» DATA EXTRACT:
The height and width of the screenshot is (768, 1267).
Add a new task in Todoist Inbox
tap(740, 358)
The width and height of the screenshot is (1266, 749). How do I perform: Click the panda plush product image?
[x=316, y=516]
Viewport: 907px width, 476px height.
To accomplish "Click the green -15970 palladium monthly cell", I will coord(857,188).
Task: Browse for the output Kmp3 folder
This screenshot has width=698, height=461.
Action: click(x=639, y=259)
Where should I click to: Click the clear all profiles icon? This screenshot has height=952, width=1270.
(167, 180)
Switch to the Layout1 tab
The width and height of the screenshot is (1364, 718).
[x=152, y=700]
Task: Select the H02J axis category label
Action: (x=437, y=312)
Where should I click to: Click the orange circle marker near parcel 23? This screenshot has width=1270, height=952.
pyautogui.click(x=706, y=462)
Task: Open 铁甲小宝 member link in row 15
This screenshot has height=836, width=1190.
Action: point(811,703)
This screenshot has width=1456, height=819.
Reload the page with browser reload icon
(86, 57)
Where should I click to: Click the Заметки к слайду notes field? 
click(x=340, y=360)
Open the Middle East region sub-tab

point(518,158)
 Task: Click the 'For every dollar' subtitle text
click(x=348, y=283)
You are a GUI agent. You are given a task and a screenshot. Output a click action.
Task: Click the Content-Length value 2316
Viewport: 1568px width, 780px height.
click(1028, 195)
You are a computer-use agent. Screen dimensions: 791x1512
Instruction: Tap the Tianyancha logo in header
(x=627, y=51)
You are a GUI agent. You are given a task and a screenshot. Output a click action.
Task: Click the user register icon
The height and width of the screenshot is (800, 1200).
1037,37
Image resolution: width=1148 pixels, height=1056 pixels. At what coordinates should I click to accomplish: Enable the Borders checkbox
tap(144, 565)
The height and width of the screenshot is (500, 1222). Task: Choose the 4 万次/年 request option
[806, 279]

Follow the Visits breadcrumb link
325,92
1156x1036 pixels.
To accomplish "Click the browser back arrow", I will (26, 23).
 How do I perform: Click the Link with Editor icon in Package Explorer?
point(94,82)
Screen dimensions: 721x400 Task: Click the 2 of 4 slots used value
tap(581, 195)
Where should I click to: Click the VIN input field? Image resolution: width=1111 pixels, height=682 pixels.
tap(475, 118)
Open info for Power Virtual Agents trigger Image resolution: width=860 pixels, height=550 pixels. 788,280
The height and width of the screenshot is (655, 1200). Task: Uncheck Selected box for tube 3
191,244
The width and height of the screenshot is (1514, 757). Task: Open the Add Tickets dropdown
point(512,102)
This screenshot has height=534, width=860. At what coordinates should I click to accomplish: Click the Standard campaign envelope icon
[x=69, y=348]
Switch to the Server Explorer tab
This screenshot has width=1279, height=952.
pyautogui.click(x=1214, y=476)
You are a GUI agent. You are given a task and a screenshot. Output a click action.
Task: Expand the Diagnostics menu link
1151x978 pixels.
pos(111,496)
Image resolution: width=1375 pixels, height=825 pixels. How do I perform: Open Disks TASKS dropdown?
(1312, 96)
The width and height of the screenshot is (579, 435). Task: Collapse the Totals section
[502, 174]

» TASK DIRECTIONS: Go through the records. Copy each line where "will" appears.

» ANSWER AREA:
To accomplish "Click the green -15970 palladium monthly cell", I will coord(857,188).
To accomplish "Click the browser back arrow", I will (26, 23).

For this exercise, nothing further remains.